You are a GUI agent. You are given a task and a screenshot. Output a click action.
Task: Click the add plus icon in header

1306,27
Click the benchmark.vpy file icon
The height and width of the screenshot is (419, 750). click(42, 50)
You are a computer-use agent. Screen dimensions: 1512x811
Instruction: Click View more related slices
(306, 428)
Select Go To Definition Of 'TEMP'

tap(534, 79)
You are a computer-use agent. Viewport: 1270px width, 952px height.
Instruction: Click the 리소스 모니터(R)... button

GOAL OF THE EXERCISE: Extract each line of the data above that contains the word "width".

PROBLEM SOLUTION:
The height and width of the screenshot is (419, 750). click(42, 50)
You are a computer-use agent. Viewport: 1270px width, 952px height.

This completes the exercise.